本發明涉及數據安全技術領域，特別涉及一種應用于計算機安全系統的流文件脫敏方法及裝置。

背景技術

隨著數據安全越來越重要，對于文件的脫敏處理也越來約重要，目前比較通用的文件，docx、pptx，xlsx，vsdx等都是流文檔文件，壓縮文件zip，tar，gz，bz2，xz也是支持流的，所以需要一種通用的流文件脫敏框架來在線脫敏這種類型文件。

目前對文檔文件進行解析，一般通過將文檔緩存完整后，進行解析和脫敏的操作，這樣在同一時刻占用的CPU和內存會比較高，CPU的使用率不平穩，波動較大，這將最終導致網絡數據包的轉發發生延遲。

發明內容

鑒于現有技術中的上述缺陷或不足，本發明提供了一種應用于計算機安全系統的流文件脫敏方法及裝置，以全部或部分的解決上述技術問題。

本發明的一個方面，提供了一種應用于計算機安全系統的流文件脫敏方法，包括如下步驟：

讀取原始文件流獲取一級文件的類型信息，根據所述一級文件的類型信息創建一級解碼器；

將所述原始文件流輸入至所述一級解碼器，根據所述一級解碼器的解析數據識別是否存在內嵌的下一級文件，若不存在，則創建脫敏組件；

將所述一級解碼器對所述一級文件的解析數據輸入至所述脫敏組件，并將脫敏后的結構化數據輸入至所述一級解碼器的回寫接口，所述一級解碼器對脫敏后的結構化數據進行編碼處理，得到原始文件脫敏后的文件流，輸出為新的脫敏文件。

進一步的，還包括：若存在內嵌的二級文件，則根據所述一級解碼器的解析數據識別內嵌的二級文件的類型，根據所述內嵌的二級文件類型創建二級解碼器；將所述一級解碼器解析出的所述二級文件的文件流輸入至所述二級解碼器，根據所述二級解碼器對所述二級文件的解析數據，判斷是否存在內嵌的下一級文件類型，若不存在，則創建脫敏組件；

將所述二級解碼器對所述二級文件的解析數據輸入至所述脫敏組件，并將脫敏后的結構化數據輸入至所述二級解碼器的回寫接口；二級解碼器對脫敏后的結構化數據進行第一編碼處理，得到所述二級文件脫敏后的文件流；將所述二級文件脫敏后的文件流輸入至所述一級解碼器的回寫接口；所述一級解碼器對所述二級文件脫敏后的文件流進行第二編碼處理，得到原始文件脫敏后的文件流，輸出為新的脫敏文件。

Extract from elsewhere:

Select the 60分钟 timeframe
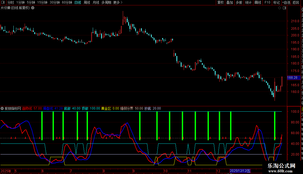click(x=67, y=2)
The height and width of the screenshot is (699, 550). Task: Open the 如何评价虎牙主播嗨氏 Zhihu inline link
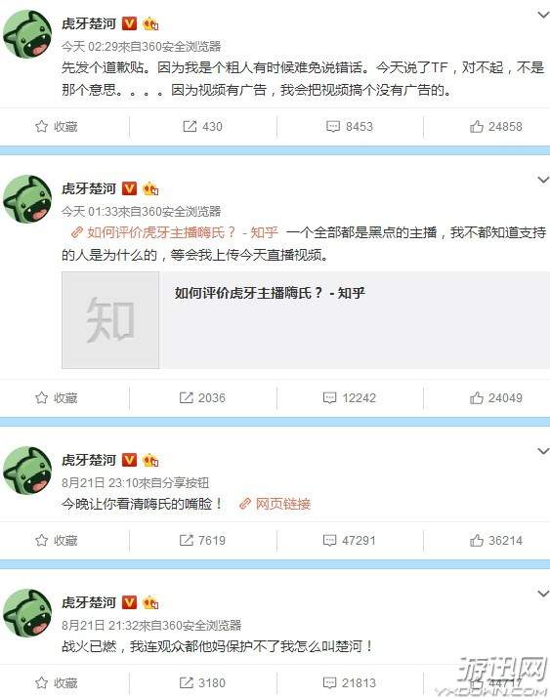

進一步的，還包括：當所述一級解碼器解析出所述二級文件的尾部數據時，所述第一級解碼器將二級文件脫敏后的大小和CRC校驗信息添加到所述新的脫敏文件的尾部，調用所述二級解碼器的結束接口，銷毀所述二級解碼器和所述脫敏組件。

進一步的，還包括：當所述一級解碼器解析出所述原始文件流的尾部數據時，將最后一級文件脫敏后的大小和CRC校驗信息添加到所述新的脫敏文件的尾部，調用所述一級解碼器的結束接口，銷毀所述一級解碼器。

進一步的，所述二級文件包括第一類型文件和第二類型文件；

當一級解碼器讀取到所述解析數據中的所述第一類型文件的文件頭和部分數據時，識別出所述第一類型文件的類型，根據所述第一類型文件的類型創建第一二級解碼器和第一脫敏組件。